One-factor-at-a-time testing leaves interactions unresolved

One-factor-at-a-time (OFAT) testing changes an input while holding others fixed, then repeats the process for another input. It leaves interactions unresolved: the effect of one factor depends on another factor’s setting. The NIST/SEMATECH handbook explains this limitation in its guidance, first released in 2003.

In a Lean Six Sigma root cause analysis, an interaction changes what the team needs to establish. Identifying an input that affects the response is only part of the job. The team also needs to establish how that effect changes across combinations of settings. An OFAT result applies to the values held fixed during the test; it does not establish what happens at untested combinations.

A three-factor experiment requires more than eight production slots

NIST’s worked polishing example examines speed and feed alongside depth, each at two levels. Its full factorial contains eight combinations, allowing estimation of main effects and interactions.
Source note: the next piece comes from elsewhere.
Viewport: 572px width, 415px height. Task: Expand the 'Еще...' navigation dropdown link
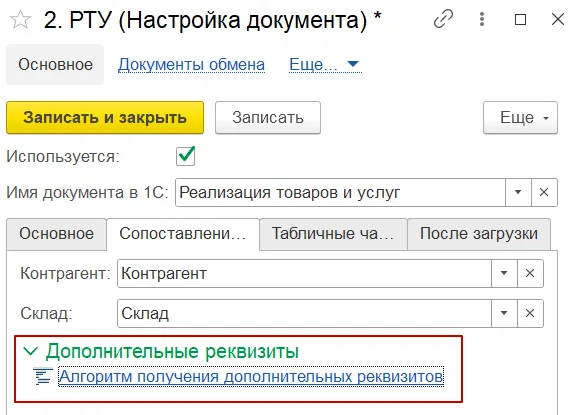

Repeating those combinations and adding three center-point runs brings the completed design to 19 runs. NIST presents this as a teaching example and claims no company savings.

Design stage Runs at this stage Cumulative runs
All combinations of three two-level factors 8 8
Repeat every combination 8 16
Add center-point runs 3 19
Run allocation in the NIST/SEMATECH polishing example, from “Full factorial example,” 2003 handbook, online edition.
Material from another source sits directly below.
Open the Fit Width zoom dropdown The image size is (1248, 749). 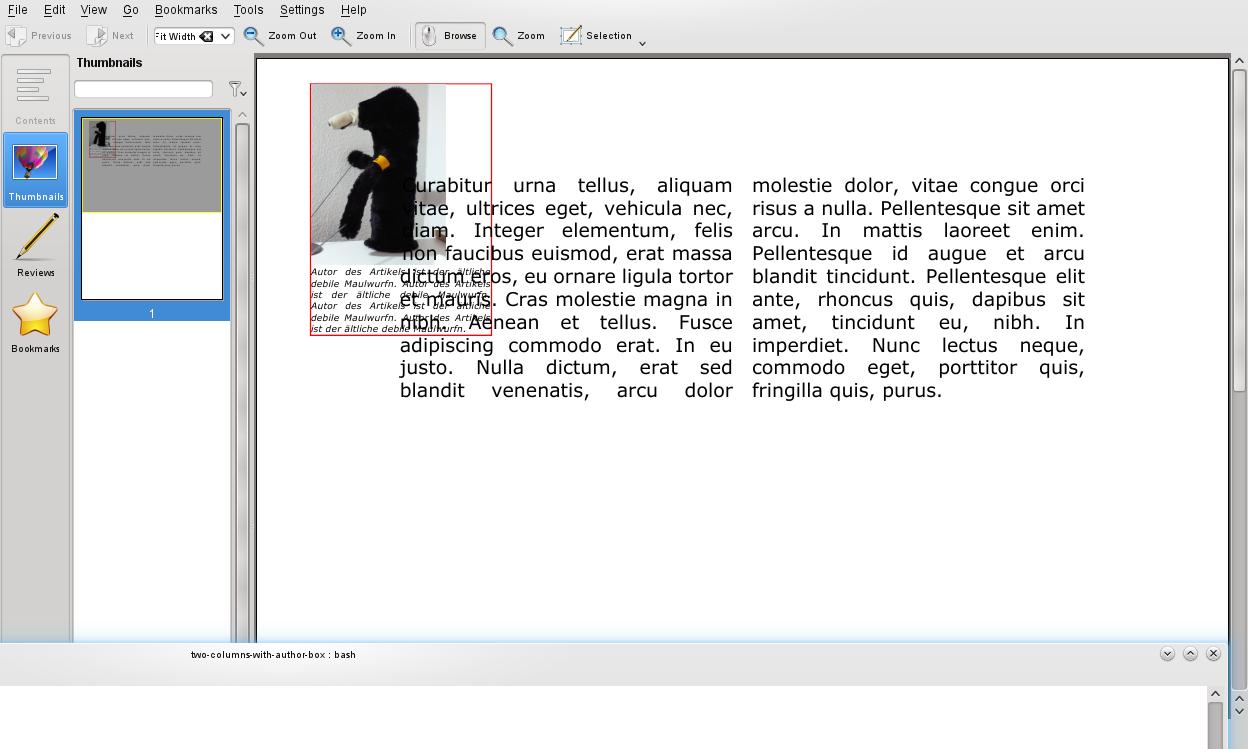click(226, 36)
Approving eight production slots would fund only the initial combinations in this DMAIC experiment. Repeat runs need production capacity too, as does subsequent confirmation. The sponsor’s review should separate the count of unique settings from the total production time requested.

Measurement and run order belong in the DOE plan

ASQ’s Measure-phase guidance includes validating the measurement system before establishing process performance. In a DOE proposal, the response variable needs a clear link to the project’s problem statement, with a defined measurement procedure. For measurements affected by differences between operators or repeated readings, that preparation includes Gage R&R.

Run scheduling is part of the experimental design. NIST’s DOE terminology guidance distinguishes three provisions with different purposes:

  • Randomization: assigning treatment combinations and run order through a random schedule.
  • Replication: performing the same treatment combination again to estimate experimental error.
  • Blocking: grouping runs around known nuisance variables, such as operators or raw-material changes, so their effects can be separated from the effects under investigation.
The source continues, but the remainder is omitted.